═══ AVAILABLE DATA ═══
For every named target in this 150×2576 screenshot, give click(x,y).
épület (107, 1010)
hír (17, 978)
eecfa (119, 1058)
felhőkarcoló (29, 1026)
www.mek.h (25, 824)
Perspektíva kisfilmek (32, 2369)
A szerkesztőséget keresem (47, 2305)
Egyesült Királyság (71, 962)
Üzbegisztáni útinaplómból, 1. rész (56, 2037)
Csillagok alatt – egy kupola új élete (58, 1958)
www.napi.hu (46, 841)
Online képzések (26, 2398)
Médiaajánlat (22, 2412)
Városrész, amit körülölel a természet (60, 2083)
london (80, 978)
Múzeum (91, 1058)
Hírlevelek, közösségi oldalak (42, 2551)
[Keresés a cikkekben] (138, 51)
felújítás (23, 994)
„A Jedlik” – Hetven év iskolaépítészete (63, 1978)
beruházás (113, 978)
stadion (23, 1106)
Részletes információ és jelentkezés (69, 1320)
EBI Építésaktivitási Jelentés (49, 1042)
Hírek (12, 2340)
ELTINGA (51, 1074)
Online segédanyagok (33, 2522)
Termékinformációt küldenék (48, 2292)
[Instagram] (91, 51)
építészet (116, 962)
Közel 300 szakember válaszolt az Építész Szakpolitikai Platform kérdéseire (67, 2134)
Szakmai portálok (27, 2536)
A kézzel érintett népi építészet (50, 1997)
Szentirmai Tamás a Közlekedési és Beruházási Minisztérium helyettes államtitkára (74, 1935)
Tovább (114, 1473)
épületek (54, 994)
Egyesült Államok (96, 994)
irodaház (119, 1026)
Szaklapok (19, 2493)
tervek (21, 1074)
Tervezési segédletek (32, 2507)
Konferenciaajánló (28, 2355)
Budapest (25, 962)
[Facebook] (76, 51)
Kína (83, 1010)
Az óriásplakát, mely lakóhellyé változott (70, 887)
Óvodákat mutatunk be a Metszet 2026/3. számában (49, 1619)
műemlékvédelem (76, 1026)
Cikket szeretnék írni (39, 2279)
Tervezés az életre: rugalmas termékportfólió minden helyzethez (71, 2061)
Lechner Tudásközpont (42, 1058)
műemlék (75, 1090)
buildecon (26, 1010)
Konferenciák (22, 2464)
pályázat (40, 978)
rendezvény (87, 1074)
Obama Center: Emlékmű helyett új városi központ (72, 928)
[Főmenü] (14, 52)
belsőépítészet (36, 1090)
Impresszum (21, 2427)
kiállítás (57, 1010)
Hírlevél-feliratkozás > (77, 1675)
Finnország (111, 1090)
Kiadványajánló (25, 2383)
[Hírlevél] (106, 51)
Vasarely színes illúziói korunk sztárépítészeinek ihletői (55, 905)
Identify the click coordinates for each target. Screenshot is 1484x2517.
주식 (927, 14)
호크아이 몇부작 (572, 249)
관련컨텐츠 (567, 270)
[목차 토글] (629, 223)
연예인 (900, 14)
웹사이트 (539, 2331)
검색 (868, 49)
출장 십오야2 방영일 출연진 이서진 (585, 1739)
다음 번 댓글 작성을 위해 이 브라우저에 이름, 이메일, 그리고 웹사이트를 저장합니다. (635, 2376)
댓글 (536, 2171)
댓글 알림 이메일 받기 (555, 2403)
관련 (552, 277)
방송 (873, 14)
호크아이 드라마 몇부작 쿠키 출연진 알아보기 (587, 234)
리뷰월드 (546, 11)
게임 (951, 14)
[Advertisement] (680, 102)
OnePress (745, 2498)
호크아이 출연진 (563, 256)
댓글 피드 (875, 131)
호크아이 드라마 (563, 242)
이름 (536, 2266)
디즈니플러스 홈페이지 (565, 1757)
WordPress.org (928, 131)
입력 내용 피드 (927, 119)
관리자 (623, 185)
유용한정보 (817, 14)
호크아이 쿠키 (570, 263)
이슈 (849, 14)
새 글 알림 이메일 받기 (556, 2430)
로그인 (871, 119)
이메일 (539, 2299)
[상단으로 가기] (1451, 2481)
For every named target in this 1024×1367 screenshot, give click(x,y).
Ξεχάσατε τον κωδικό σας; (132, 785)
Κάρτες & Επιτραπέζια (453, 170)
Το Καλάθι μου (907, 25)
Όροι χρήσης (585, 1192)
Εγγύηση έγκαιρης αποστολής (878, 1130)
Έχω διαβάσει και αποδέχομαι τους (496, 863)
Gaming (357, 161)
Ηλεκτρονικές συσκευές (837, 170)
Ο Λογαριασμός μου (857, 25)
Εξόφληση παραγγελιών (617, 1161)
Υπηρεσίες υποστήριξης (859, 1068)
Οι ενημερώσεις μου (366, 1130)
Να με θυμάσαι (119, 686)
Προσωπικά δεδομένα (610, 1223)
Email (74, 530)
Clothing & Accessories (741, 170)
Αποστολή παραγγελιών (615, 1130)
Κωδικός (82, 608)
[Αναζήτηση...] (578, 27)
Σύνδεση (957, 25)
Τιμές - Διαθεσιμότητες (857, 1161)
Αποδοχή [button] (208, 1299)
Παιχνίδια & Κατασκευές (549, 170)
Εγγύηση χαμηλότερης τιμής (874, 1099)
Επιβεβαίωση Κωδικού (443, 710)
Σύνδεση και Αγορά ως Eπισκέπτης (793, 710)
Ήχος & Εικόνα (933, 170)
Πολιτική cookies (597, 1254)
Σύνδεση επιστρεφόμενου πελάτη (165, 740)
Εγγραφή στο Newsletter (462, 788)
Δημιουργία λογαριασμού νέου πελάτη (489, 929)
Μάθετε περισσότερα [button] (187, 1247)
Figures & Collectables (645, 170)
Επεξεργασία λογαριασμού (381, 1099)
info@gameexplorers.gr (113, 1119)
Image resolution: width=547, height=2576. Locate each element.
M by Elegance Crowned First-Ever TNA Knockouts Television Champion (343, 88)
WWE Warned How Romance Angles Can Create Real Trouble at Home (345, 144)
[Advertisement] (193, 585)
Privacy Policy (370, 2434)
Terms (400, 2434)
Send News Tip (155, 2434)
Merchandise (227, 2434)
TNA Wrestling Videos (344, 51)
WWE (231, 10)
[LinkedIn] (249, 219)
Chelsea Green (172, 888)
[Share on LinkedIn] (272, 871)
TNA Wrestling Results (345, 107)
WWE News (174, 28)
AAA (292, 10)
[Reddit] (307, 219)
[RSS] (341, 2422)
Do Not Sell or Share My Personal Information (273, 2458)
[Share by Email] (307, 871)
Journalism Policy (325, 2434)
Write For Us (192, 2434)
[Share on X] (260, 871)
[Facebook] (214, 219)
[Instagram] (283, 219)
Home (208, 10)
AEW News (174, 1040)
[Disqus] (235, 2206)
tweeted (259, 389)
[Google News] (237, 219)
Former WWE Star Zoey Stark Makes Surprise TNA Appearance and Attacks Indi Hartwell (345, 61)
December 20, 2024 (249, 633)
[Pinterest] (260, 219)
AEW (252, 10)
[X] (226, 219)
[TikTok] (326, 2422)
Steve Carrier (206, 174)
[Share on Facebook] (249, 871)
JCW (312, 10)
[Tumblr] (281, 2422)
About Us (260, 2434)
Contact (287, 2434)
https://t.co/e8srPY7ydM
═══
**TASK GOAL:**
Nothing but a number should be given: the count of lines above that hold "named".

**REPLY:**
2